Gather each line of the entries below that includes "click".

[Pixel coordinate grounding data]
-- Opening Marker --

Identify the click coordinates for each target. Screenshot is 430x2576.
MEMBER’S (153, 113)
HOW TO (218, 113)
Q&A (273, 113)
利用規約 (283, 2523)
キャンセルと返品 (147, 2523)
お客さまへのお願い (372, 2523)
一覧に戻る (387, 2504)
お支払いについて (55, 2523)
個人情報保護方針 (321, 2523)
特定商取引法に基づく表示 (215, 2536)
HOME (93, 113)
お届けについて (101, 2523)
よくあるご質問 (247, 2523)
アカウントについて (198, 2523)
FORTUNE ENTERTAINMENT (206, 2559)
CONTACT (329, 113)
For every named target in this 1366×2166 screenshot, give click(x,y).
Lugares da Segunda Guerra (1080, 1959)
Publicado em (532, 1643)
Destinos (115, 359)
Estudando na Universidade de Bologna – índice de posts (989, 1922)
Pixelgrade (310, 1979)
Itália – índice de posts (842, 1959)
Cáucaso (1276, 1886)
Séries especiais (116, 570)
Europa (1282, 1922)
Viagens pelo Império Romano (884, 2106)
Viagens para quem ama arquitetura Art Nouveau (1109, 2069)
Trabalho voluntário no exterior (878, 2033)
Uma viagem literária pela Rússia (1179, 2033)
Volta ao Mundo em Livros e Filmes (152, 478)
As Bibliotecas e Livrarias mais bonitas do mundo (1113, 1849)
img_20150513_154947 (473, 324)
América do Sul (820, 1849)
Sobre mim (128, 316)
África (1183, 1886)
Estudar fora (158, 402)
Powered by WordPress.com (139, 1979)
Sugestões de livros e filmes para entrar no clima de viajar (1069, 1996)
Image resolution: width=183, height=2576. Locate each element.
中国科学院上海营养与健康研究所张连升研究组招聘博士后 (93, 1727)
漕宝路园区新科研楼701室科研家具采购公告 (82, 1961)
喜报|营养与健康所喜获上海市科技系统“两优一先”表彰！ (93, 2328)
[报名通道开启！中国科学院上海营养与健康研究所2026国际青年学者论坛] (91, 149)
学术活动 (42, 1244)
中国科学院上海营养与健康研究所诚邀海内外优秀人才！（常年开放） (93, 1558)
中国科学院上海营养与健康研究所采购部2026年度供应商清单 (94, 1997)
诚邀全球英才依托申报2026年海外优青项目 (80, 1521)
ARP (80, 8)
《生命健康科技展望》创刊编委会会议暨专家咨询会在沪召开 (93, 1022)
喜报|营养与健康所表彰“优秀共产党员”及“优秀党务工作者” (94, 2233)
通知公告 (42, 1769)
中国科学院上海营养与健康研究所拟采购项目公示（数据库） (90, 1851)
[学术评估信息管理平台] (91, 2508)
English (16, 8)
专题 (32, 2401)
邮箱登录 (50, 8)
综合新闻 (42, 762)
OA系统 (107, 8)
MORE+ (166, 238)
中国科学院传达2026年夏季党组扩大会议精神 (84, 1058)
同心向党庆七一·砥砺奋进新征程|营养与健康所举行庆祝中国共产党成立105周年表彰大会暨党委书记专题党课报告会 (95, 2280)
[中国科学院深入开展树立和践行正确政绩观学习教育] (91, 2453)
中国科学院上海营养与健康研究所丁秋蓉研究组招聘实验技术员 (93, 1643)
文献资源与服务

-- Closing Marker --

Answer >>
Identify the click coordinates for each target. Screenshot is 430x2576.
For every named target in this 1366×2166 screenshot, give click(x,y).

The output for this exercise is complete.